I am just starting to work out how to perform one of the sadly under-read greats of British empiricism - the Irish Bishop George Berkeley. My problem is exactly how to present him. I mean Berkeley is not widely read, and yet his fundamental point, that for humans 'Essence is Perception', so if a thing is in our minds it is real (for us, at least), is one of the touchstones of philosophy, and is so for a number of reasons. Firstly it is one of those ideas you read and understand, and wonder if it is true. Secondly, there is something rather subtle going on here. For it is not just the world's essence that is defined in perception but also our own. It is then in perceiving a world apparently beyond our minds and yet within which we are, and in which we actually exist: so that we and the world are given in the same created-creative glance. This is then a theory of how one 'is' only through a relation to an elusive Other (the good Bishop's actual argument being that this Other is actually God). Thirdly, in a world of virtual reality, where truth is defined on computer screen, it is an idea with a new cadence, and power: Our reality does once again lie in perception. - All of which makes rich performance material, and requires the philosopher to be subtle enough to say this, without going beyond Berkeley's text.
However it is at this point the problems start. You see Berkeley is actually really very subtle. In the midst of his main argument there are all sorts of lovely arguments about the nature of language, of Causes and of God. The problem is that these are arguments that other philosophers would have written greatly about, but which the young Berkeley raises as interesting points, makes a pithy argument about and then moves on. The reader is then left wanting more. This is of course a powerful philosophical trick. It meant that for many years thinkers read and quoted Berkeley, as they made a philosophy and so a living out of what he never quite managed to say.... Any faithful performance of Berkeley must therefore frustrate an audience at the same moment it intrigues it.
Moreover there is one last point that must be bought out, if never stated. Berkeley only writes one short philosophy book, and does so as a young man. What is more, the main purpose of this book lies not in pure philosophy, so much as theology. He wants to demonstrate that we need to assume God, to perceive the world at all (and so to be). This hurry to God, and the dismissal of the world as a consequence (it is only what God gives to me), can and has made Berkeley a figure of philosophical fun - and even a stooge. Here is a man whose argument appears to actually be straw, and can be attacked accordingly. To get this element of Berkeley out there, so the audience can hear it, and yet also hear the rather interesting and powerful things Berkeley is also saying about our relation with whatever is really outside us, must be the real trick of this performance. If the audience all think the same thing at the end of the piece, then I have failed in my job, and let George down!

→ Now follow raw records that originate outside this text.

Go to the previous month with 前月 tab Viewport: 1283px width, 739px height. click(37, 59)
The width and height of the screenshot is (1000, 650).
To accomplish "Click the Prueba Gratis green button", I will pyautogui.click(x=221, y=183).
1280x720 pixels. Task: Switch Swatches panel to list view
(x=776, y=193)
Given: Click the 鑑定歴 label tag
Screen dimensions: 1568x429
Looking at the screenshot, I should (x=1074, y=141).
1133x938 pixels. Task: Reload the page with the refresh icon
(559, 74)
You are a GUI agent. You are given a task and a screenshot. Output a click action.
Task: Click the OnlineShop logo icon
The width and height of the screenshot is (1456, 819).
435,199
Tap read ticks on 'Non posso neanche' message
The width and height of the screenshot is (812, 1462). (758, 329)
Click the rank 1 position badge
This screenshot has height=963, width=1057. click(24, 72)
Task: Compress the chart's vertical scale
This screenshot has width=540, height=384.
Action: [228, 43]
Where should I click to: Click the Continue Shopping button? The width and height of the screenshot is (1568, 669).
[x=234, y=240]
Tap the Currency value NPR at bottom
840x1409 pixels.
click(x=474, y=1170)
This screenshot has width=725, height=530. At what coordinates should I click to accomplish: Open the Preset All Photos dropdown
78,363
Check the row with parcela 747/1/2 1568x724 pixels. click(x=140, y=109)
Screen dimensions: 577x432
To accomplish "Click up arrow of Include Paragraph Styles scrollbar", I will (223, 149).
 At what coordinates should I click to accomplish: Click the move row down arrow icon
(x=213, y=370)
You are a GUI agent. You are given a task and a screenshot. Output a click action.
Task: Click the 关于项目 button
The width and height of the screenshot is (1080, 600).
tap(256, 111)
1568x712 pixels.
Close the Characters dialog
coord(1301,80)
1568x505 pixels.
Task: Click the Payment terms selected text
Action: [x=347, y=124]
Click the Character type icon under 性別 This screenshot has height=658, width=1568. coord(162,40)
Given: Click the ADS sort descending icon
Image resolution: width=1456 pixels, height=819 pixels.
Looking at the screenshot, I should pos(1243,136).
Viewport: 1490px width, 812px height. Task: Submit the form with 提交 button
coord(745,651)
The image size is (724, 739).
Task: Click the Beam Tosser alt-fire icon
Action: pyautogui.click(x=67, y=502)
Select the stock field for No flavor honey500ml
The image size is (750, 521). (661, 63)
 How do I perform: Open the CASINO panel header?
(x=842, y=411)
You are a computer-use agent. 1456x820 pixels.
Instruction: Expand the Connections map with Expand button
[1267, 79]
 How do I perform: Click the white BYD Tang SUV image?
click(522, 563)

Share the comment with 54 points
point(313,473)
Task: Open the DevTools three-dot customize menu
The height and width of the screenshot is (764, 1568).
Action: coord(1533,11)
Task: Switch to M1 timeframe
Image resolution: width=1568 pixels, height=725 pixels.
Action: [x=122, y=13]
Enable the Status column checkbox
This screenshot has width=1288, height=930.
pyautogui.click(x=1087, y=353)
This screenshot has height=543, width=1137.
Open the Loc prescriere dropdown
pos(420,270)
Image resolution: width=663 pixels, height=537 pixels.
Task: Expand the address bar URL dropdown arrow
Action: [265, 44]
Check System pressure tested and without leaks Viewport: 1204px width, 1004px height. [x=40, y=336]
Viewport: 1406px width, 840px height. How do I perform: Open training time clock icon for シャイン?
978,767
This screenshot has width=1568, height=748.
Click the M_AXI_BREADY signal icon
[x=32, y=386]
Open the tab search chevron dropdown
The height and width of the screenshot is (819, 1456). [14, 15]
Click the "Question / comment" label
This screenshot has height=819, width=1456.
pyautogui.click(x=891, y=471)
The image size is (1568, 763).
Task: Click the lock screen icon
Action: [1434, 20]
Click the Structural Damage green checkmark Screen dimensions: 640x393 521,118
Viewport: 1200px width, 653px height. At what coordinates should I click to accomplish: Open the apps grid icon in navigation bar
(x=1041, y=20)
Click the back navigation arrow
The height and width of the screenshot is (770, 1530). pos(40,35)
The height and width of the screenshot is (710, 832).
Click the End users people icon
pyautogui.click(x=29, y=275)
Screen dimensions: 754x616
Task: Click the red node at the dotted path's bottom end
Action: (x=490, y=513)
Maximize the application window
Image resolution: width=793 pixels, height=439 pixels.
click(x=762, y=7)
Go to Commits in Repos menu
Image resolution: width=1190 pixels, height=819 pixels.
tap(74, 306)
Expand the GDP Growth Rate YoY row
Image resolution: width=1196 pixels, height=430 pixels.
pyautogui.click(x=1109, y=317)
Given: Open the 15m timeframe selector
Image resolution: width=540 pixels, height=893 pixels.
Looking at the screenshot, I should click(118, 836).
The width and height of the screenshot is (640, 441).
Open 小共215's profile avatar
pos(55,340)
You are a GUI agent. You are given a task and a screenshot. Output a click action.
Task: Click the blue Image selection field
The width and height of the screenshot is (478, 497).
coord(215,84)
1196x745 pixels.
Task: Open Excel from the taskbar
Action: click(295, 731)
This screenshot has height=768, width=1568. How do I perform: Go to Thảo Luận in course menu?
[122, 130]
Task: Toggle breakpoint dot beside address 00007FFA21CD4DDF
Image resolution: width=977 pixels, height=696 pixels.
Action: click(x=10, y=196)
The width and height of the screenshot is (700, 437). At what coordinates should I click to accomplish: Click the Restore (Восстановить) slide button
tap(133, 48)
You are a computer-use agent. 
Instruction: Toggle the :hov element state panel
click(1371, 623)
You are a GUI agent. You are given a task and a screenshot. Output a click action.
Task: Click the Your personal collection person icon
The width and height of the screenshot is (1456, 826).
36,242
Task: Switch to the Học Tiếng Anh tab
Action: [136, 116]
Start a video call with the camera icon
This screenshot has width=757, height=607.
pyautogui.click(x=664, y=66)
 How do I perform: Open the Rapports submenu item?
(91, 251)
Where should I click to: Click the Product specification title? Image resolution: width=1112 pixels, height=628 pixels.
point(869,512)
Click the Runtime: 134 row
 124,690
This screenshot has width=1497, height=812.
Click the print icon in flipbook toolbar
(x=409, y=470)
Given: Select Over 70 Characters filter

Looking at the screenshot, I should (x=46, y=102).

In short, why I have put Berkeley off all this time, is because I have always deeply respected him, and realised that to get him right is a challenge... but one that must be addressed at some time (if nothing else to do justice to British thought, I usually make Locke a figure of fun after all, and perform Hume too rarely). And that time had better be now. For Berkeley is the first great ethical thinker of our encounter with an Other, an encounter which he understands and renders moral in the same moment. He is therefore a philosopher whose time is now, and who has never had more to say to us all, and I can only hope I do not, as so many have, not do him justice!